Hi Hannes, sql>select "column","sorted" from storage() where "table"='grch36'; +------------------+--------+ | column | sorted | +==================+========+ | site | false | | base | false | | grch36_site_pkey | true | +------------------+--------+ Apparently it is not recognized. Here is what the first lines of the CSV file look like: 1|N 2|N 3|N 4|N 5|N 6|N 7|N 8|N 9|N 10|N 11|N 12|N 13|N 14|N ... Sebastian On 08.08.2013 12:49, Hannes Mühleisen wrote:
Hello Sebastian,
On 08/08/2013 12:46 PM, Sebastian Dorok wrote:
I have some slow queries that I want to accelerate by utilizing information about sorting.

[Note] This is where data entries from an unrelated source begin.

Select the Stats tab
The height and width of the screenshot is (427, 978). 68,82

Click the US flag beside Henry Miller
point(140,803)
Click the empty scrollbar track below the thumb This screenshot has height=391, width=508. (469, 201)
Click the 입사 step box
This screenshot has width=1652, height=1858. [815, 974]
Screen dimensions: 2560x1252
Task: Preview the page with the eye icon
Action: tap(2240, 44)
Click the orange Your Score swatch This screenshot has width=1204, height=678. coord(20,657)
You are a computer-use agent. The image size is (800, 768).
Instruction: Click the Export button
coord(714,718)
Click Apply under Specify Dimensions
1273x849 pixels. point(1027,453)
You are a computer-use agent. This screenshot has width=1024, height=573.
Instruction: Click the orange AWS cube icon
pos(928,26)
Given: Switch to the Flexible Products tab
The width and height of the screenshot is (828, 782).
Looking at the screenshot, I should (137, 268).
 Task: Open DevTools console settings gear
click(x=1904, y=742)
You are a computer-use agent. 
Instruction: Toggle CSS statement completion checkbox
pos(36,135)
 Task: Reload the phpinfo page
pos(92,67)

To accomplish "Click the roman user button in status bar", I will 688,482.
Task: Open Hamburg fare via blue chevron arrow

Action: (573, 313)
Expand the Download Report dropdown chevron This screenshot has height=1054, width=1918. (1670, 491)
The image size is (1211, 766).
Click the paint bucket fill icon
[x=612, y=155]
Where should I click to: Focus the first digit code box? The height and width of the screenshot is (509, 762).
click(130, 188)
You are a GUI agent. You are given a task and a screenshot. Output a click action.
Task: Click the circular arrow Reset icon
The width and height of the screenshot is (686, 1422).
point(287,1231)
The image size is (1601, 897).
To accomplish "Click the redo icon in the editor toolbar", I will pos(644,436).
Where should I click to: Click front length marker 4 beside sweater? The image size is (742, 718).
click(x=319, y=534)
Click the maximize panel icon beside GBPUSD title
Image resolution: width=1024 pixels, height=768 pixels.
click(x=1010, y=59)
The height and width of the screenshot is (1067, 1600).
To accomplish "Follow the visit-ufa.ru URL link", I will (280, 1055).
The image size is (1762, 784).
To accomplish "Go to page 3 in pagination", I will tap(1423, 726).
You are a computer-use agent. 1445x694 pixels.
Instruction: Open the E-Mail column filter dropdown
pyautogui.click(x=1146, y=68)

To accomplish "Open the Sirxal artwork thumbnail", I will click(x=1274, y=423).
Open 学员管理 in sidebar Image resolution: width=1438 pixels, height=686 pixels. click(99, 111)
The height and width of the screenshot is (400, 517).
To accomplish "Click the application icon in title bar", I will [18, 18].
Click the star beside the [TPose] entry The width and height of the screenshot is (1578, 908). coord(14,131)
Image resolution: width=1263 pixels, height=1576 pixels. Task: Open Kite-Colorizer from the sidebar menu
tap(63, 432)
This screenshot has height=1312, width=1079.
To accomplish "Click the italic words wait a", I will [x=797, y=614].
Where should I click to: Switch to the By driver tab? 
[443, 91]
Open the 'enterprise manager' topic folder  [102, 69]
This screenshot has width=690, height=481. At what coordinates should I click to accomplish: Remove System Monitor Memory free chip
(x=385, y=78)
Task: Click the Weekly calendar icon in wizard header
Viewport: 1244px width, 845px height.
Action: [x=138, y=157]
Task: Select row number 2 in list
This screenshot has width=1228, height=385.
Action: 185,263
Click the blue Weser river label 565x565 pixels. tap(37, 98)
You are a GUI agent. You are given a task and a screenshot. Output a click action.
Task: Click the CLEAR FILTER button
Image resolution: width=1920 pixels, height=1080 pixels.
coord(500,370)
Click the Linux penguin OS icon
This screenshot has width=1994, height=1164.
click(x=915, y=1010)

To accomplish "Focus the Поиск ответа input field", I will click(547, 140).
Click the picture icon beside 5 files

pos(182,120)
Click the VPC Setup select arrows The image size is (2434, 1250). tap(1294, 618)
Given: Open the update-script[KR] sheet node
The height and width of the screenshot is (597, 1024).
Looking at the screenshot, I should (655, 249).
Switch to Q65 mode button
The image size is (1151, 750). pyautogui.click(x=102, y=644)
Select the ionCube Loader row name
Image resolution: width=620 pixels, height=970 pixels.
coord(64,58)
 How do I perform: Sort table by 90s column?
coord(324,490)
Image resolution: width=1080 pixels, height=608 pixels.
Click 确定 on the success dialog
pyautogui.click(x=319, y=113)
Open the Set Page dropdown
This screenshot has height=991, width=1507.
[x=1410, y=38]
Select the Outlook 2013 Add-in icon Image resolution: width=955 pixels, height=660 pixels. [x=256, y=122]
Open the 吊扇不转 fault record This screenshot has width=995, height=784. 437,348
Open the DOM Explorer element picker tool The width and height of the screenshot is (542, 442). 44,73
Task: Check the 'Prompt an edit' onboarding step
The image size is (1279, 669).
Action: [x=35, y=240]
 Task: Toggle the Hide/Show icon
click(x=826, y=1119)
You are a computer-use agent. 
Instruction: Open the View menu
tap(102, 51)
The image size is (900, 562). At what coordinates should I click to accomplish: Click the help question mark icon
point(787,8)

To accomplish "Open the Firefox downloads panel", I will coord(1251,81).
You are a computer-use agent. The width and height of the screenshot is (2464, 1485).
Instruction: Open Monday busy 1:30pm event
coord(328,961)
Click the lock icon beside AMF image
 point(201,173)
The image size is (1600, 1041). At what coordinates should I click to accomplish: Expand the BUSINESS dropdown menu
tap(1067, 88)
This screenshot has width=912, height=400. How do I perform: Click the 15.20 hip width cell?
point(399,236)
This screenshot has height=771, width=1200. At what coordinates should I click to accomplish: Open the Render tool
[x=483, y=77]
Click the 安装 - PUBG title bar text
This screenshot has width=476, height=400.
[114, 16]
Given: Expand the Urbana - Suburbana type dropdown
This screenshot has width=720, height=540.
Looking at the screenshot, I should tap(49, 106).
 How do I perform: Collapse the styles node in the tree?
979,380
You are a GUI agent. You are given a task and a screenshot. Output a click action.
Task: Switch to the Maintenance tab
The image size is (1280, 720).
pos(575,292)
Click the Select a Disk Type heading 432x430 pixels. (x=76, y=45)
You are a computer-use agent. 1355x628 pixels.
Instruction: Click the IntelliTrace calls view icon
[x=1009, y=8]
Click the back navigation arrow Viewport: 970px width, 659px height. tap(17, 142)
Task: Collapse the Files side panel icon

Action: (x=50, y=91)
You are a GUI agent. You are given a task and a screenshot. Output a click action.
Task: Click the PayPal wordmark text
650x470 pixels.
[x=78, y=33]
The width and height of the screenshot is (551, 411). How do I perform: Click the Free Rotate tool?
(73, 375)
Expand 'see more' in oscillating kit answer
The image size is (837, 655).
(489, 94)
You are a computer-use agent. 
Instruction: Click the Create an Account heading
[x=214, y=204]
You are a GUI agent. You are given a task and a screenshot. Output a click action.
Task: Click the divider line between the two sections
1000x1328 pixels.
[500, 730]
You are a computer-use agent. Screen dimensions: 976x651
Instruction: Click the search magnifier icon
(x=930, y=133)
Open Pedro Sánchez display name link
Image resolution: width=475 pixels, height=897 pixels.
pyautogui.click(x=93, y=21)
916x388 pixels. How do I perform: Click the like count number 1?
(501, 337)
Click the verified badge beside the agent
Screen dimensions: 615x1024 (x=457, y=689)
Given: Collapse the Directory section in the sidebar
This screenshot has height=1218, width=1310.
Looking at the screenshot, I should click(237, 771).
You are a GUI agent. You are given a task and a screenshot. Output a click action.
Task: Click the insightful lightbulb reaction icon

My table definition: create table genomics.grch36 (site bigint, base char(1)); I use COPY INTO to populate the table. The source file size is 40GB and contains more than 3 billion rows. I can guarantee that the data in file is ordered by site.
I query the data like this:
sql>select base from genomics.grch36 where site between 10000 and 10010; +------+ | base | +======+ | N | | T | | A | | A | | C | | C | | C | | T | | A | | A | | C | +------+ 11 tuples (5m 23s)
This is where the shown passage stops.